Emotional Intelligence for Everyday Leadership
by Christine A. Scheller


Two Theories; One Goal

Some leaders seem to instinctively understand people: what motivates them, what frustrates them, what inspires them. Other leaders don’t. They are blind to the emotional landscape around them. These leaders lack what is commonly known as “emotional intelligence.” EI can be defined as “the ability to perceive, control, and evaluate emotions.” The concept has a long history, but was popularized in the 1990s by psychologists Peter Salovey, John D. Mayer, and Daniel Goleman.

The director of Seattle Pacific University’s Brain Center for Applied Learning Research, John Medina, Ph.D., prefers a more scientifically verifiable concept called Theory of Mind. He describes ToM as a gadget in the brain that allows a person to do two things: 1) peer inside someone else’s psychological interiors and understand the rewards and punishment systems inside those interiors; and 2) understand that the rewards and punishments that motivate that person are not same as the rewards and punishments that motivate oneself.

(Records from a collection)
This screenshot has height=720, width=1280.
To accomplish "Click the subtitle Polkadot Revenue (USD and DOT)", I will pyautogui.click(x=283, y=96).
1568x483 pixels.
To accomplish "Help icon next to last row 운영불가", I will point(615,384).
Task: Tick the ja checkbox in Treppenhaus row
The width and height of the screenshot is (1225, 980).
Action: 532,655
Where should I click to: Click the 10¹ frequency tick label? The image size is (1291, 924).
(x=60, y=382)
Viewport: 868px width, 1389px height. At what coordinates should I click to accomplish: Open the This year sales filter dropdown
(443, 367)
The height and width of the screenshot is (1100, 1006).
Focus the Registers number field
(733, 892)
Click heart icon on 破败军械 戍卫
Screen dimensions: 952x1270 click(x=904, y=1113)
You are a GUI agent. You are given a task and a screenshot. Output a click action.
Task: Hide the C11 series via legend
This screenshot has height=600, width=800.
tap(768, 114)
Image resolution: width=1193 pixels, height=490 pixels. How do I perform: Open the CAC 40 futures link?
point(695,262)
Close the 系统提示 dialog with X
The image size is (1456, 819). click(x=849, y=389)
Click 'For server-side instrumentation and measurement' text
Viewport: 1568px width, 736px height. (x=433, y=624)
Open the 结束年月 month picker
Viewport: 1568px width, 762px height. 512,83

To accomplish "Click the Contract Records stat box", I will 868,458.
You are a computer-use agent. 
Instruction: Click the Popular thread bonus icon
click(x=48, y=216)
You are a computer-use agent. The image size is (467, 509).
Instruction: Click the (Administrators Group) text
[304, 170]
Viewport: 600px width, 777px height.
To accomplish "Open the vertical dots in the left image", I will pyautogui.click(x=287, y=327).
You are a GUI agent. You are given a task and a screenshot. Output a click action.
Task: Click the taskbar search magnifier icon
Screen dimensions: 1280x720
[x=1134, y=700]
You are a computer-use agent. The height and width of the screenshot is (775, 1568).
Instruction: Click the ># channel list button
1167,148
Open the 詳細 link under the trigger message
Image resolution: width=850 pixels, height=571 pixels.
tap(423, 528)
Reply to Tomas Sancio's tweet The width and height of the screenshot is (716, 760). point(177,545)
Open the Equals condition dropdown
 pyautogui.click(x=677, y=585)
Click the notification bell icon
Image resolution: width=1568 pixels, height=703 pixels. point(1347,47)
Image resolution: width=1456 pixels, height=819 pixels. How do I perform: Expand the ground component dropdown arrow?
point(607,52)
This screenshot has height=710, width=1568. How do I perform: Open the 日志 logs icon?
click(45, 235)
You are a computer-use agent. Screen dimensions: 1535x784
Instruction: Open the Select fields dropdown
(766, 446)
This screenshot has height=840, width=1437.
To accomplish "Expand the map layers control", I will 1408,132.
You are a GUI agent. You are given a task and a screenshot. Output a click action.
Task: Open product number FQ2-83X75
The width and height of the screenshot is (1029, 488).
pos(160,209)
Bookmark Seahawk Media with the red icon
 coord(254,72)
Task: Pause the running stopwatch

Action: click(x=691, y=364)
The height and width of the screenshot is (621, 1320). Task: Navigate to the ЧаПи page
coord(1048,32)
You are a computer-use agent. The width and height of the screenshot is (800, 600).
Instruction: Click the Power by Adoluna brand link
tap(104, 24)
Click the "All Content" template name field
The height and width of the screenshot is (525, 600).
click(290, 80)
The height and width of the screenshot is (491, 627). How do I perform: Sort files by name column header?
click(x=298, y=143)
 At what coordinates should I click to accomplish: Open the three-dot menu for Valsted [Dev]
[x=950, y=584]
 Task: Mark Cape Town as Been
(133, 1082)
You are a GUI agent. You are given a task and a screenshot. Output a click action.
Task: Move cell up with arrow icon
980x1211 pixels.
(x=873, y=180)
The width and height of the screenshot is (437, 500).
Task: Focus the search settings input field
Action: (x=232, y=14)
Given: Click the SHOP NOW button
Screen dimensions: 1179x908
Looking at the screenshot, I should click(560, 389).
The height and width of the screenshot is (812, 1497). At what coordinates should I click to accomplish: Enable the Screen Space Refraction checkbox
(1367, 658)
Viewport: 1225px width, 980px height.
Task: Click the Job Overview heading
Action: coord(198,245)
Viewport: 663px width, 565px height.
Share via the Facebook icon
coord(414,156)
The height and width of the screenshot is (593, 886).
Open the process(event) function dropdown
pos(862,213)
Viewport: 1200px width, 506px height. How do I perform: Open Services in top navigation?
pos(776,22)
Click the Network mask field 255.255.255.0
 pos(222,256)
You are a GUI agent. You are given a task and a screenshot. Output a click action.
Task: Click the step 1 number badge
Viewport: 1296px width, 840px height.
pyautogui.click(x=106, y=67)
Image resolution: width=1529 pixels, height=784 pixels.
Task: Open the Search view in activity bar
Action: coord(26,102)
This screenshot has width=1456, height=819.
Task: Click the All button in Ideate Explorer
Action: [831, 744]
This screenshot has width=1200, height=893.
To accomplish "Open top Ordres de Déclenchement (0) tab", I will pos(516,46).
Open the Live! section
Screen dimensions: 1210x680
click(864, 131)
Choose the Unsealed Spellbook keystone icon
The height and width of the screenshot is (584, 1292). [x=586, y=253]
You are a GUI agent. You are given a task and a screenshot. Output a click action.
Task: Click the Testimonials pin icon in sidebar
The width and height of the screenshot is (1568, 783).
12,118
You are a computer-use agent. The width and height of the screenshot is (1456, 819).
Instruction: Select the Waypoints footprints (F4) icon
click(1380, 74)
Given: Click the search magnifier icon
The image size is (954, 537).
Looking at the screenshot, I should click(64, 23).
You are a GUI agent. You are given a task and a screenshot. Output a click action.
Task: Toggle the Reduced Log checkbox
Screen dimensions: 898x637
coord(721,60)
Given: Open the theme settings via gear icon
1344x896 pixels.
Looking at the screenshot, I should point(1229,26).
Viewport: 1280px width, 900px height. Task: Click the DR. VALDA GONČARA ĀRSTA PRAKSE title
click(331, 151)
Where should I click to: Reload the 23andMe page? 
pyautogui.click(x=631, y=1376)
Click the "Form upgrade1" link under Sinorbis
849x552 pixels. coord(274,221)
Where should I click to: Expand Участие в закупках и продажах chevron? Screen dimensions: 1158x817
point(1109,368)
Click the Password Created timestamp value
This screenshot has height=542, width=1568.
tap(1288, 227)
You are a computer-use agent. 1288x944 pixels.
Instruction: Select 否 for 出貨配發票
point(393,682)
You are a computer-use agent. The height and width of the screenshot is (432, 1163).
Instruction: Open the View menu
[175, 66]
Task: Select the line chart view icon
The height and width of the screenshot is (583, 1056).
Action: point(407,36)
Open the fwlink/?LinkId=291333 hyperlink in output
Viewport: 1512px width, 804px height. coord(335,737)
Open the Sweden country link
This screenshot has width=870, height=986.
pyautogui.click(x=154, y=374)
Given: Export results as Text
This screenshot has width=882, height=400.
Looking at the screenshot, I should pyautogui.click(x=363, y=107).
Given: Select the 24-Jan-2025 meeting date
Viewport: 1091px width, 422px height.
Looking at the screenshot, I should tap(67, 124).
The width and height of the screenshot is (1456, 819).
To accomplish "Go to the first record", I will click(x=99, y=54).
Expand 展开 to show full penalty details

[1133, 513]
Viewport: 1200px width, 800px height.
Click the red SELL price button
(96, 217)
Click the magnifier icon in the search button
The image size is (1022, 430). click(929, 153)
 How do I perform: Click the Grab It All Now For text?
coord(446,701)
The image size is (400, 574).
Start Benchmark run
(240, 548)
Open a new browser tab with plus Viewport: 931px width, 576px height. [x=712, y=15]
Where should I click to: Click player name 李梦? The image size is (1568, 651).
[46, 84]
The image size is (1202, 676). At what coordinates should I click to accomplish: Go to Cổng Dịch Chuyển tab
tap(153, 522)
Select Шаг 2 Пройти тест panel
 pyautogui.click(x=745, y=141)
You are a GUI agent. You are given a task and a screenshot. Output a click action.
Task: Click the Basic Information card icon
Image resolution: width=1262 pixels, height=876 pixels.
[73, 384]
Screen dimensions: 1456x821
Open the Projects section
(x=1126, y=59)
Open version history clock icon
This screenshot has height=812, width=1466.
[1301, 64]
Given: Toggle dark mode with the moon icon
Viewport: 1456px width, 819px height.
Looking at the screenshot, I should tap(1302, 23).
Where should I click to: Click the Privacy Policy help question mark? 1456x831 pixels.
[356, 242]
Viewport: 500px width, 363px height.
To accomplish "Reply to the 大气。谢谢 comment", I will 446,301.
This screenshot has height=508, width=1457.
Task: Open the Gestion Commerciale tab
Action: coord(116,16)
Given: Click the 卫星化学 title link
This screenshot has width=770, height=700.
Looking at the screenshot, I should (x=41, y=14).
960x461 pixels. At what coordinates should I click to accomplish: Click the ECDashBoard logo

» Description of the task: Print the passage on emotional intelligence from "Two Theories; One" up to and including "and Daniel Goleman.".

» Complete answer:
Two Theories; One Goal

Some leaders seem to instinctively understand people: what motivates them, what frustrates them, what inspires them. Other leaders don’t. They are blind to the emotional landscape around them. These leaders lack what is commonly known as “emotional intelligence.” EI can be defined as “the ability to perceive, control, and evaluate emotions.” The concept has a long history, but was popularized in the 1990s by psychologists Peter Salovey, John D. Mayer, and Daniel Goleman.